We find this out in today’s story from the Acts of the Apostles, in a speech that Paul makes to a bunch of Athenian philosophers. Paul makes a point of quoting Greek poets and writers that his audience should know.  He’s establishing common ground with them,
paying attention to a truth already in them, already open to them – a truth remarkably like the one Jesus has to pound into the heads of his disciples over and over in the gospel stories we hear in this season.
We hear it today, as Jesus tells his disciples of God’s Spirit that will come and be in them, and that “you will know that I am in my Father, and you in me, and I in you.”
You can’t separate God from us, or us from God.  We are in one another, intimately entwined, living in the same being, being in the same life.

It’s a truth.
Jesus says it.  Repeatedly.
Centuries before that, the Greek poets knew it; knew it and said it so well that Paul can use that truth to find common ground with a bunch of Greek philosophers in a city with no history or intention of worshipping the God of Israel.
He’s using the truths of non-Christian culture to tell the truth of God.
Though as far as his audience knew, he’s just there for a good chat about new ideas. 
(It’s left out of what we read today, but Luke, the author of the Acts of the Apostles, makes a point of telling us the Athenians loved nothing better than to hear or invent new ideas.  Kind of reminds me of iPhone culture here and now.)
Paul, on the other hand, whether he’s talking about new ideas or old, never passes up a chance to talk about Jesus.

And as Paul talks to the Greek philosophers, in a place named for the Greek god of war,  he finds that common ground, a shared, acknowledged truth from the culture around them all: In God we live, and move, and have our being.

Paul’s found the yearning for God in a super-religious, curious and fast paced culture.
He’s found an altar dedicated to an unknown God, and art that tells the same truth that Jesus lived out among us.

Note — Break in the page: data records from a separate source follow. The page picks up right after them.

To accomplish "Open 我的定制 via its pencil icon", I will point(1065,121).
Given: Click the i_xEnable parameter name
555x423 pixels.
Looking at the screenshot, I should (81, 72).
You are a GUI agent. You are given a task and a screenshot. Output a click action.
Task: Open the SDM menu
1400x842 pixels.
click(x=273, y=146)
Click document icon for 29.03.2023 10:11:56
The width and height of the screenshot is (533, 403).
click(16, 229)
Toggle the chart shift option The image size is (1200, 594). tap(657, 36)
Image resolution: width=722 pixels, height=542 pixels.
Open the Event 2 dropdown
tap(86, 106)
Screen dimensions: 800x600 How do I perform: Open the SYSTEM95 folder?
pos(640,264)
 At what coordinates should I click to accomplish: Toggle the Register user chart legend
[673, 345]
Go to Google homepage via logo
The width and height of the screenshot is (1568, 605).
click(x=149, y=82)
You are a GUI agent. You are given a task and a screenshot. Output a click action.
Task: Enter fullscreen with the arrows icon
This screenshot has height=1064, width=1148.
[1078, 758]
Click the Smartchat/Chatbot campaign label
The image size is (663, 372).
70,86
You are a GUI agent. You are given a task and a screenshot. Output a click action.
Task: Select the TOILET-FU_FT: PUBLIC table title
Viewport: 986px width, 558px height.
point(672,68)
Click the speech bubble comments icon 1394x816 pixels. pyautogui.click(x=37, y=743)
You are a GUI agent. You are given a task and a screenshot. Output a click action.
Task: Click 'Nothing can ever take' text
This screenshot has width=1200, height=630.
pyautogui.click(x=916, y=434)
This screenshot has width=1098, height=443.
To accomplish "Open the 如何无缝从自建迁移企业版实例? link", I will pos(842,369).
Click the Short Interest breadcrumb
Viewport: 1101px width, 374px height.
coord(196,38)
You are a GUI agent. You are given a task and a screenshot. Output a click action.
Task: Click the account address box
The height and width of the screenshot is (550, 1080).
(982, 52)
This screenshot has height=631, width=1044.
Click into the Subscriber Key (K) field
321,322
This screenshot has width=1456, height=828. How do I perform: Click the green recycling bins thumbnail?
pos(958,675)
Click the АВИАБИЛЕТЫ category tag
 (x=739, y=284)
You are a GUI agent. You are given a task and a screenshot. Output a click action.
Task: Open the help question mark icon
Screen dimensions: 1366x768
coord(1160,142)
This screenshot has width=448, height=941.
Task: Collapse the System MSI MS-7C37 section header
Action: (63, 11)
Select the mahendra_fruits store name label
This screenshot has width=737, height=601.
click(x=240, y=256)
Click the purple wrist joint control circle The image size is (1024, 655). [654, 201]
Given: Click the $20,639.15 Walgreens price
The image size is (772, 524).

Has that ever happened to you?
Have you ever found a place just yearning for God?
Or heard music, experienced art, or even been bombarded with advertising that tells a truth about God, found a secular song, or story, or catch-phrase that just resonates with truth you know about God?

You never know where you’ll find these things. 
For me, God grabbed me the first time my car radio played a song that was popular about a decade ago – and still gets a little play.  It’s a song never meant to refer to God at all,
whose verses are apparently about either drugs or infidelity,
but the first verse sounds to me like the living presence of the Holy Spirit:

You don't know how you met me
You don't know why
You can't turn around and say goodbye
All you know is when I'm with you
I make you free
And swim through your veins like a fish in the sea”
(Uncle Kracker, “Follow Me,” 2001)

That sure sounds like God in us to me!

You see, if as Epimenidies and Paul and Jesus all say, God is in us, and that in God we live, and move, and have our being, then there is always truth about God in throughout this world we live and move in, not just in the church.

And you and I need to find that ground to stand on, to claim those godly truths that come from the world that’s not the church, to rejoice in them, and to share them without hesitation, so that our common ground is visible, and welcoming and strong, ready for people who know the truths we share, and who might just be ready to meet Jesus.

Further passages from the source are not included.